[Work to do]:
Please give again the part of the listing that opens with the line containing "here (212, 403)" and closes with the line containing "无障碍访问 (79, 2046)", swapping "博客" for "Blog" and leaving everything else unchanged.

[Input rows]:
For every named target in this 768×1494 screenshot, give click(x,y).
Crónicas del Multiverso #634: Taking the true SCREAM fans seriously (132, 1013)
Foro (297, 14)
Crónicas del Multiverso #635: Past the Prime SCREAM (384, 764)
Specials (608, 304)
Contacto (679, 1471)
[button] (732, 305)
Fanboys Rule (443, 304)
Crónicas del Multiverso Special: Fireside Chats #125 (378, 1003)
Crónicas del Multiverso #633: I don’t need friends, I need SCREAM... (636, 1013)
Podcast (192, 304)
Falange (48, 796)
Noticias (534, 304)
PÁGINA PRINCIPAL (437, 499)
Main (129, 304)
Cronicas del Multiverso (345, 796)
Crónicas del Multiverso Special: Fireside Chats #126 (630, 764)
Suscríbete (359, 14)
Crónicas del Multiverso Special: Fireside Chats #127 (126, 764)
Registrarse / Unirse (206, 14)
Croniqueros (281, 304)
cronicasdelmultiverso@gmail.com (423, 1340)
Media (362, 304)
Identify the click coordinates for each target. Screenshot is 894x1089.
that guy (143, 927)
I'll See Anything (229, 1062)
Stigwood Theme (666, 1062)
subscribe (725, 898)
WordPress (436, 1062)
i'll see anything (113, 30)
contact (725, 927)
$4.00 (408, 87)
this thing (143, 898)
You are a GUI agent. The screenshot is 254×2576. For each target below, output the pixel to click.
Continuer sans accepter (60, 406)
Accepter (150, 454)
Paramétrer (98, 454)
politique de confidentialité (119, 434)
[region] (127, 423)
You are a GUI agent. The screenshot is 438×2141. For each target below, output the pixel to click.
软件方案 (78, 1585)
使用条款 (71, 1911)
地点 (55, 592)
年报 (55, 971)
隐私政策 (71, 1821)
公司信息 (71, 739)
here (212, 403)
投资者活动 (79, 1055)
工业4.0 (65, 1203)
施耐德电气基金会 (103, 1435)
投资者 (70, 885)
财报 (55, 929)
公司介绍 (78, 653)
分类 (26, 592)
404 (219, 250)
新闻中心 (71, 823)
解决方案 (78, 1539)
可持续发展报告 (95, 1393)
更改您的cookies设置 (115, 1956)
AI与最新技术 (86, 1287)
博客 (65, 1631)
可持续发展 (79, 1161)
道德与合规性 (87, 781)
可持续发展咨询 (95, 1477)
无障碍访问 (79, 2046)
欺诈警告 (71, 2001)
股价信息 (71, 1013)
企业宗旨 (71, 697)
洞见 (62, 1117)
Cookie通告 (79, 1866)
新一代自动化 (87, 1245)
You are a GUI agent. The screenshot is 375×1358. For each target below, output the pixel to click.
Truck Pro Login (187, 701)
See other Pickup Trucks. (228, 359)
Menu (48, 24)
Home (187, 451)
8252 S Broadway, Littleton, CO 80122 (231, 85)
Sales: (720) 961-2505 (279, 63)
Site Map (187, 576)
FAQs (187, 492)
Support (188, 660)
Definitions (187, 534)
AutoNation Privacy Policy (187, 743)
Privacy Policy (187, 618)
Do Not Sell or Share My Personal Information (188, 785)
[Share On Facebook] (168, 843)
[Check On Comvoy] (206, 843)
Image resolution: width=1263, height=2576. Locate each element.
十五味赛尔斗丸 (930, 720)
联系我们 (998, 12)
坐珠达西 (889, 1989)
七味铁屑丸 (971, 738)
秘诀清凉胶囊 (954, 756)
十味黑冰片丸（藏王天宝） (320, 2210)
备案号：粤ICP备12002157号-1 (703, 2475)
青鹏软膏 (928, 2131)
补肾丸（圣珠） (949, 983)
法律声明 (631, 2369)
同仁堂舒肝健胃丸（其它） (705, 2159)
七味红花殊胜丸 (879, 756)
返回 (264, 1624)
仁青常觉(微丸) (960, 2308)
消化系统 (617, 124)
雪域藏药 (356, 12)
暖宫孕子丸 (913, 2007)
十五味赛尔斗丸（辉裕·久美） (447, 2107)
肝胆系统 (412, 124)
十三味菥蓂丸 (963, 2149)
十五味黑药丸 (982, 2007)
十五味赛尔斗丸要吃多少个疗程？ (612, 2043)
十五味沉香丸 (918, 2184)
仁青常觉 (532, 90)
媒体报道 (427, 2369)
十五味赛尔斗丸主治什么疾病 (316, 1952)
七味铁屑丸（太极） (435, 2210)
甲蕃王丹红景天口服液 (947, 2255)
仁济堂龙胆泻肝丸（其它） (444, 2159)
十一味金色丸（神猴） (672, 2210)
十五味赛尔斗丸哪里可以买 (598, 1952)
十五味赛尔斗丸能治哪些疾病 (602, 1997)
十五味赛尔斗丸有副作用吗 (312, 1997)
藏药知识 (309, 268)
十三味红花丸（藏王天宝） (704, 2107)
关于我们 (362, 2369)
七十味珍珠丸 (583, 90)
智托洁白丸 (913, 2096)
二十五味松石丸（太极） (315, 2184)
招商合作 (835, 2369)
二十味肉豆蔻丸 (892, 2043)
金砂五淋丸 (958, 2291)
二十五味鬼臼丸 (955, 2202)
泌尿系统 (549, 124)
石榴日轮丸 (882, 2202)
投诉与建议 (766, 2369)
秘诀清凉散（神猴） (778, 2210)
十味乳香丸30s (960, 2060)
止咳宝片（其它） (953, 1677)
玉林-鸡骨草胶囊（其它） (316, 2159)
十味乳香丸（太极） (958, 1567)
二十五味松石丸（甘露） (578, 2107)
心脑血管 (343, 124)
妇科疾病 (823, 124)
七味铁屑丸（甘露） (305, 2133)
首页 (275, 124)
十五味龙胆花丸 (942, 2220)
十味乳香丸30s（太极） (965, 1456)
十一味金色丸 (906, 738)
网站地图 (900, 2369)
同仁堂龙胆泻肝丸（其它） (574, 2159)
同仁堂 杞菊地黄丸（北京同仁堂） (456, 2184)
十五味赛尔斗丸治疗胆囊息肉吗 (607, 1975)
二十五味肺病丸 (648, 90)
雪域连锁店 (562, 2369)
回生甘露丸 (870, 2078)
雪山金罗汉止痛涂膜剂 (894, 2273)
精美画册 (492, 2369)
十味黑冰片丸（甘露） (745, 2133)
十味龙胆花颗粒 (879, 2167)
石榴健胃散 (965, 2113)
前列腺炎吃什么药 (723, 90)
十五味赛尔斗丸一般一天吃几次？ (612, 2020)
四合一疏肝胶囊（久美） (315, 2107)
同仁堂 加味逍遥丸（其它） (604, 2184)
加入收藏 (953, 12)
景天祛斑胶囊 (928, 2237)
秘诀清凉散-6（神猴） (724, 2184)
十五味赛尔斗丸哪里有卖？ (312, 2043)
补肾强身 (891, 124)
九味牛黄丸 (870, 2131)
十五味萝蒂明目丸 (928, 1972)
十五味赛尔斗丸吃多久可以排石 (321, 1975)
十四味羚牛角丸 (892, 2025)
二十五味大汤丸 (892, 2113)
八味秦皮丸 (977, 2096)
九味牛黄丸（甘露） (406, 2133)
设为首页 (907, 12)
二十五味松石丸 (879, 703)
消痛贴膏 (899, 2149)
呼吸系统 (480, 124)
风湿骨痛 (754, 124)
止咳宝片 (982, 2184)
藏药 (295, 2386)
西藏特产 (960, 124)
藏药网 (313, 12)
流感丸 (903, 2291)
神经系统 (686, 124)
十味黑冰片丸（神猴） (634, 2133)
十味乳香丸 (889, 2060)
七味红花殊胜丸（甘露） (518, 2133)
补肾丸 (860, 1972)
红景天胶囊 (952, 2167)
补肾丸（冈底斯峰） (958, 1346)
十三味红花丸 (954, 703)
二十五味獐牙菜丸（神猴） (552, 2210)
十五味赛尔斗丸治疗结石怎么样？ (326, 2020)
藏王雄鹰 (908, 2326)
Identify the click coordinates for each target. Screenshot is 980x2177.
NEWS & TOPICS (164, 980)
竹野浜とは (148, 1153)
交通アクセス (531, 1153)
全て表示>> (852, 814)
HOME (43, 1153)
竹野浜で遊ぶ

[Finished task]:
here (212, 403)
投资者活动 (79, 1055)
工业4.0 (65, 1203)
施耐德电气基金会 (103, 1435)
投资者 (70, 885)
财报 (55, 929)
公司介绍 (78, 653)
分类 (26, 592)
404 (219, 250)
新闻中心 (71, 823)
解决方案 (78, 1539)
可持续发展报告 (95, 1393)
更改您的cookies设置 (115, 1956)
AI与最新技术 (86, 1287)
Blog (65, 1631)
可持续发展 (79, 1161)
道德与合规性 (87, 781)
可持续发展咨询 (95, 1477)
无障碍访问 (79, 2046)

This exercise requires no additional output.